— START —

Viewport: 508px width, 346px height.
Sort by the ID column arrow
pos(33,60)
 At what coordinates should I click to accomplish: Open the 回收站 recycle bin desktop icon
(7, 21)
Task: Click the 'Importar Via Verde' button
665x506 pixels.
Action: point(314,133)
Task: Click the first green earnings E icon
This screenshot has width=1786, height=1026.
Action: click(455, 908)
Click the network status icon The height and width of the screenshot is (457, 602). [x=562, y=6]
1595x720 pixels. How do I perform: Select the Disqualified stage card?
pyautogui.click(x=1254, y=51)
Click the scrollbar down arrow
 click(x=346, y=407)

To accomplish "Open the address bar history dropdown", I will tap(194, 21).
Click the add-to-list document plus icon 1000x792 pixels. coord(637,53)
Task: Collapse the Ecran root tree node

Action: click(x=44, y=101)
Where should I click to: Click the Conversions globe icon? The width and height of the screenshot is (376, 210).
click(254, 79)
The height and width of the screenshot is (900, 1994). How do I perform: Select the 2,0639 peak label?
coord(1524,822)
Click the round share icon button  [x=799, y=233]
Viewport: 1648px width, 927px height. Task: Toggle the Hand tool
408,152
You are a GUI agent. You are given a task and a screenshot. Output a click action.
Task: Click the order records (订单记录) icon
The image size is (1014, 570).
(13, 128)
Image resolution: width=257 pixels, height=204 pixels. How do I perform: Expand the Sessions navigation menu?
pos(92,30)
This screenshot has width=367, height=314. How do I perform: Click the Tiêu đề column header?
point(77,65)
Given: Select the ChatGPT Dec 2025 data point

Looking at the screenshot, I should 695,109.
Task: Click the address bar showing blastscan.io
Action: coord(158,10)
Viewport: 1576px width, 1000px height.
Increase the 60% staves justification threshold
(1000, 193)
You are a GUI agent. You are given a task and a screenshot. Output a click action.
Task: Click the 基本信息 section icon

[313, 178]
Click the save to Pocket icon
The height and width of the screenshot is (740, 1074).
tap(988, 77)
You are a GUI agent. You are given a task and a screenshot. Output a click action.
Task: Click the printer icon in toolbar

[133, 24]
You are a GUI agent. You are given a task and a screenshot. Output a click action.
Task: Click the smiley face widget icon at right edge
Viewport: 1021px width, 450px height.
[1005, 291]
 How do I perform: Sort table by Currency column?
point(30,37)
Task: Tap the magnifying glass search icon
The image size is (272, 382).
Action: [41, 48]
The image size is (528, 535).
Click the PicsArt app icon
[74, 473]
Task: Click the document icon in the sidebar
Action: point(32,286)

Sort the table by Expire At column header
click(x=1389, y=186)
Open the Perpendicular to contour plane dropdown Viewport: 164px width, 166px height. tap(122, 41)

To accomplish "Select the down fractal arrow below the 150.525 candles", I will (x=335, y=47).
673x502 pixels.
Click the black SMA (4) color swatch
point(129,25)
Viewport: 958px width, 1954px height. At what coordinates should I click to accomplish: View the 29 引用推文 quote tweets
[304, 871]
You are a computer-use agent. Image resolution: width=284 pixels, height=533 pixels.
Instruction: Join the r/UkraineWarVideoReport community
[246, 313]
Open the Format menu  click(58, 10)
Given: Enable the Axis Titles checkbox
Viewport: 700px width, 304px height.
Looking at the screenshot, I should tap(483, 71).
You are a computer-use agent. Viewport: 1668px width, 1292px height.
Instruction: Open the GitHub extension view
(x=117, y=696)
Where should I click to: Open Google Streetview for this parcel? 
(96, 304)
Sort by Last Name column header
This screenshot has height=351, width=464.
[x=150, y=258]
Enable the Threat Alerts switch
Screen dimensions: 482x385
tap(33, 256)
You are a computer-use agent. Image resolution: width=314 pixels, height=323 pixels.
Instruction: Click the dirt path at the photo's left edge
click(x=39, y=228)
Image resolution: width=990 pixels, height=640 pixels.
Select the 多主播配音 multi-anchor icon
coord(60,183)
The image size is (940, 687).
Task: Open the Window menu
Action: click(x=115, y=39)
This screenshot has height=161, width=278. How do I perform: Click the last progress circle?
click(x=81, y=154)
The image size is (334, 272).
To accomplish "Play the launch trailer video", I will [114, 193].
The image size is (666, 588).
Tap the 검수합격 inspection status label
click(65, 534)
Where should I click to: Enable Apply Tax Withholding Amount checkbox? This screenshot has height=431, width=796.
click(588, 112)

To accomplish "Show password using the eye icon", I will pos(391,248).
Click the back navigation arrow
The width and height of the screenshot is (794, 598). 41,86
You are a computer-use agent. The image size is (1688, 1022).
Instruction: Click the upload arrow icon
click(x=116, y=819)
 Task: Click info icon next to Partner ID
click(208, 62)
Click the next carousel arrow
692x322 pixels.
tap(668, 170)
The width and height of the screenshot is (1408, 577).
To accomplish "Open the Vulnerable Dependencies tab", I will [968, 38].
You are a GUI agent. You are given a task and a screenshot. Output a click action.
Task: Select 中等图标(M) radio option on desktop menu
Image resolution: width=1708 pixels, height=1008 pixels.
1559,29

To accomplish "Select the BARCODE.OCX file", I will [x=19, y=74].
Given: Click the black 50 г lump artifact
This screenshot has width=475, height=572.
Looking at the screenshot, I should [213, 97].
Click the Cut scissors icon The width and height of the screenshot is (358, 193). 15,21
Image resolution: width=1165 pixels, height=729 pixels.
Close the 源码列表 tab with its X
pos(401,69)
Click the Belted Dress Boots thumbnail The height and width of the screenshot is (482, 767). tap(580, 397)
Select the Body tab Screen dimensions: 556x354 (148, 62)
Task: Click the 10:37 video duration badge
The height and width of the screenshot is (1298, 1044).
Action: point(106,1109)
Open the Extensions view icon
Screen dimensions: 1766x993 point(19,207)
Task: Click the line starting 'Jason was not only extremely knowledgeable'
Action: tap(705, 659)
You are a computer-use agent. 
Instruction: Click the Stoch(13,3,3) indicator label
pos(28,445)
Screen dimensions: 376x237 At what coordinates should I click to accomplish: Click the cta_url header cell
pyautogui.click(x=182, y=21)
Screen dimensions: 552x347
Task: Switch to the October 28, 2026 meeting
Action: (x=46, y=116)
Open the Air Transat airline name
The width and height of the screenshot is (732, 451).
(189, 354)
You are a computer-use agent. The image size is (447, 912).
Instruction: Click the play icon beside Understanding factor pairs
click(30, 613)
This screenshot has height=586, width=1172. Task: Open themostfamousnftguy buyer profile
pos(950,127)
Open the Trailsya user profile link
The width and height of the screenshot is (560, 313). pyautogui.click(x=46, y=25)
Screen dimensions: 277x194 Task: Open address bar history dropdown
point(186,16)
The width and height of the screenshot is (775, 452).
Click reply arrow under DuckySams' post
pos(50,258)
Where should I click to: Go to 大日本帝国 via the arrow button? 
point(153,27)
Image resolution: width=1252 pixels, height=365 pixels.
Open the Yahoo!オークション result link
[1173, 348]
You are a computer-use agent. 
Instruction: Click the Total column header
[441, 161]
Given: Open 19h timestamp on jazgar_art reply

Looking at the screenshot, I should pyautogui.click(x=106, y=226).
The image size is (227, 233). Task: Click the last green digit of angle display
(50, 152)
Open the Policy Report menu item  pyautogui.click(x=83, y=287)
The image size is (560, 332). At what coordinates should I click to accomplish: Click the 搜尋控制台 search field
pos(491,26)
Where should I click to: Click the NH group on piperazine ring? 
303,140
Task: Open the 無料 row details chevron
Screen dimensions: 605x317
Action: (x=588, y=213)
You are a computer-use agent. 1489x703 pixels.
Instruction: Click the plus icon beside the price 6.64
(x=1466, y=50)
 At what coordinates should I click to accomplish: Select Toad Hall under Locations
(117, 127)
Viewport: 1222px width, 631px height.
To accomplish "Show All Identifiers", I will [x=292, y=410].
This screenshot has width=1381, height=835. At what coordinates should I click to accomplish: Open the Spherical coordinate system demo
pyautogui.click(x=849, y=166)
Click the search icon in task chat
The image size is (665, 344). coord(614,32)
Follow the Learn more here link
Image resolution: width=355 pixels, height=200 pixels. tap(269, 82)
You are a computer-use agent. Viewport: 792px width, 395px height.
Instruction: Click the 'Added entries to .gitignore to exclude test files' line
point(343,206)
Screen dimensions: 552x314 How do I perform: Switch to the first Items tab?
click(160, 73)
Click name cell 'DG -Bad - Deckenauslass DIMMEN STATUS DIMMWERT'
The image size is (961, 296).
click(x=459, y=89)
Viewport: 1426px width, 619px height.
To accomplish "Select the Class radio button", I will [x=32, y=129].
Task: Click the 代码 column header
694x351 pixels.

— END —

=== Exercise brief ===
Please render the stretch from the line containing "will [x=19, y=74]." through the line containing "pos(28,445)" as a Markdown table with columns Row and Text, numbering each line and leaving out blank lines.

=== Response ===
| Row | Text |
|---|---|
| 1 | To accomplish "Select the BARCODE.OCX file", I will [x=19, y=74]. |
| 2 | Given: Click the black 50 г lump artifact |
| 3 | This screenshot has width=475, height=572. |
| 4 | Looking at the screenshot, I should [213, 97]. |
| 5 | Click the Cut scissors icon The width and height of the screenshot is (358, 193). 15,21 |
| 6 | Image resolution: width=1165 pixels, height=729 pixels. |
| 7 | Close the 源码列表 tab with its X |
| 8 | pos(401,69) |
| 9 | Click the Belted Dress Boots thumbnail The height and width of the screenshot is (482, 767). tap(580, 397) |
| 10 | Select the Body tab Screen dimensions: 556x354 (148, 62) |
| 11 | Task: Click the 10:37 video duration badge |
| 12 | The height and width of the screenshot is (1298, 1044). |
| 13 | Action: point(106,1109) |
| 14 | Open the Extensions view icon |
| 15 | Screen dimensions: 1766x993 point(19,207) |
| 16 | Task: Click the line starting 'Jason was not only extremely knowledgeable' |
| 17 | Action: tap(705, 659) |
| 18 | You are a computer-use agent.  |
| 19 | Instruction: Click the Stoch(13,3,3) indicator label |
| 20 | pos(28,445) |